Fragmento de origen:
........
Yo estoy allí entre ellos
Mateo 18.19, 20
El culto resulta la celebración por excelencia de la religión cristiana. Si religión es re ligar, luego entonces, el culto cristiano es el espacio -en tiempo y lugar-, en el que Dios y los creyentes se encuentran para celebrar de manera especial la comunión que los une, el culto afirma y fortalece la liga (unión), entre Dios y los creyentes, y entre estos mismos.
Aunque la relación entre Dios y los creyentes, y la que se da entre estos, no se agota en el culto dado que también tiene que ver con el día a día, sí está determinada por la calidad del culto celebrado por la comunidad de creyentes. Esta calidad depende tanto de la frecuencia, como de la interacción lograda en las celebraciones cultuales. Es decir, depende del qué tan real, evidente y determinante resulta la relación entre Dios y los creyentes y entre estos mismos. Una relación más real y profunda fortalece la comunión y facilita el cumplimiento del propósito de esta.
........
[Filas para localizar los elementos descritos]
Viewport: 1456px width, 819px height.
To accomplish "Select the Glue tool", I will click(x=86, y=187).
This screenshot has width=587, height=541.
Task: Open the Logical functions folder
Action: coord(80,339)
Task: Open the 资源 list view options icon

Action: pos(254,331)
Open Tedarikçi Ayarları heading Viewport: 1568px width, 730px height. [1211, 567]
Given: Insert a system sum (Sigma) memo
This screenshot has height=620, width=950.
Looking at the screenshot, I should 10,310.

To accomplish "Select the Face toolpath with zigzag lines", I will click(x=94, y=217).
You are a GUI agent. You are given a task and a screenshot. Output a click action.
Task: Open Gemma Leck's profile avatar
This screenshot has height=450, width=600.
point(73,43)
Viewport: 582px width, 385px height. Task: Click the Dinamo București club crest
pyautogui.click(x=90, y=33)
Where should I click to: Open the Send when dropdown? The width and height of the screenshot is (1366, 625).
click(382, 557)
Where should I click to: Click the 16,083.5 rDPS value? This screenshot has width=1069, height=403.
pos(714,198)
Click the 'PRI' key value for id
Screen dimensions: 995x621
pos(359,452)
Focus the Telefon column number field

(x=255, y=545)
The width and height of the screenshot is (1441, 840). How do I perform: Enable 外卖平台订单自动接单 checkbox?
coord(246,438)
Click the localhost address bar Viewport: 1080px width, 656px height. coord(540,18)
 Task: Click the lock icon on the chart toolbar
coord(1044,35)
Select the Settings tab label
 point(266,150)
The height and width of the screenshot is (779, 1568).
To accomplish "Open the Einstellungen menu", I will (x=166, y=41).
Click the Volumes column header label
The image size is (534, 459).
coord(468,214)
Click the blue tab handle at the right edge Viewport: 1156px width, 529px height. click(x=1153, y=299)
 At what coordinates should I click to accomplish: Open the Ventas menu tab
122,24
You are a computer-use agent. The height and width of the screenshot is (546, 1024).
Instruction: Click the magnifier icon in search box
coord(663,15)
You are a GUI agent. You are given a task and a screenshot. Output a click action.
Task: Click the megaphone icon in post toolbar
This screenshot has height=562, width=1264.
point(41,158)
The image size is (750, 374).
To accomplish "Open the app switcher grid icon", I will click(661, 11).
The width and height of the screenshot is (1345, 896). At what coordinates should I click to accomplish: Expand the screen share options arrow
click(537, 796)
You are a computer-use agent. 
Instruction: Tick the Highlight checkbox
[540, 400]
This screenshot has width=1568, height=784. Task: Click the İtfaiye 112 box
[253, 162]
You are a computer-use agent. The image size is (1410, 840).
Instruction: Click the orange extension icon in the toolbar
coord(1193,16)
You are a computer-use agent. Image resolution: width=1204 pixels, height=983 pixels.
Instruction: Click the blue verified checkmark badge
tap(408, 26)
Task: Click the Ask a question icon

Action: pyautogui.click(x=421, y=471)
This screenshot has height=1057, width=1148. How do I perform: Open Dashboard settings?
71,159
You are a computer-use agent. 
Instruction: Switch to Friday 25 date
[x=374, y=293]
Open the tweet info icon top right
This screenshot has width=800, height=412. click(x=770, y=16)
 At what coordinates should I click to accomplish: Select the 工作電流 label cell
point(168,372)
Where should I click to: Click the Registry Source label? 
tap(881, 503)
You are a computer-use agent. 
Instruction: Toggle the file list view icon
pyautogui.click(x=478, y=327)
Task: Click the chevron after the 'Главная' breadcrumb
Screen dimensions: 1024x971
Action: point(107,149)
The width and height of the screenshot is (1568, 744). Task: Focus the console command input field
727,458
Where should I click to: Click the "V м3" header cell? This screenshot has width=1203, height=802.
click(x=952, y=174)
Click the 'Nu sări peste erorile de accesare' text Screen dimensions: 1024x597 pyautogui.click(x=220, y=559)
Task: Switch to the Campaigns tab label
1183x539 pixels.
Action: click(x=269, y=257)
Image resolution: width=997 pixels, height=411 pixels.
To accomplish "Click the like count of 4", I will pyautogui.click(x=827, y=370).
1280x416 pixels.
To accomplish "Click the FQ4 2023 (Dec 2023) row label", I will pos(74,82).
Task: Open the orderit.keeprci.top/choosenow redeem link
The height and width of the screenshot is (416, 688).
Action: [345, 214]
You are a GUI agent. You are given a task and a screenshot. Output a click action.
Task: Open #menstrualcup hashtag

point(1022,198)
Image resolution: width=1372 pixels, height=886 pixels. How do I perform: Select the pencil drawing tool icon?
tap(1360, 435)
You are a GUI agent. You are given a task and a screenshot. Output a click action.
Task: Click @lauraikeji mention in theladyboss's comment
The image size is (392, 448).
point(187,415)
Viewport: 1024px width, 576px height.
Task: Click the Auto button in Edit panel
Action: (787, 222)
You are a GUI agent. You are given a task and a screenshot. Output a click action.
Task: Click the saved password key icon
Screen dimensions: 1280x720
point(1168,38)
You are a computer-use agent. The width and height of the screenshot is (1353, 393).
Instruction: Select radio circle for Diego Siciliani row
........
Instrucciones:
[A] Cite de forma literal, del texto sobre el culto cristiano, todo lo que va desde "Yo estoy allí" hasta "creyentes, y entre estos mismos.".
[B] Pase a una lista numerada, sin líneas en blanco, únicamente las filas que van desde la que contiene "The width and height of the screenshot is (1345, 896)." hasta la que contiene "[x=374, y=293]", ambas incluidas.

Respuestas:
[A]
Yo estoy allí entre ellos
Mateo 18.19, 20
El culto resulta la celebración por excelencia de la religión cristiana. Si religión es re ligar, luego entonces, el culto cristiano es el espacio -en tiempo y lugar-, en el que Dios y los creyentes se encuentran para celebrar de manera especial la comunión que los une, el culto afirma y fortalece la liga (unión), entre Dios y los creyentes, y entre estos mismos.

[B]
1. The width and height of the screenshot is (1345, 896). At what coordinates should I click to accomplish: Expand the screen share options arrow
2. click(537, 796)
3. You are a computer-use agent. 
4. Instruction: Tick the Highlight checkbox
5. [540, 400]
6. This screenshot has width=1568, height=784. Task: Click the İtfaiye 112 box
7. [253, 162]
8. You are a computer-use agent. The image size is (1410, 840).
9. Instruction: Click the orange extension icon in the toolbar
10. coord(1193,16)
11. You are a computer-use agent. Image resolution: width=1204 pixels, height=983 pixels.
12. Instruction: Click the blue verified checkmark badge
13. tap(408, 26)
14. Task: Click the Ask a question icon
15. Action: pyautogui.click(x=421, y=471)
16. This screenshot has height=1057, width=1148. How do I perform: Open Dashboard settings?
17. 71,159
18. You are a computer-use agent. 
19. Instruction: Switch to Friday 25 date
20. [x=374, y=293]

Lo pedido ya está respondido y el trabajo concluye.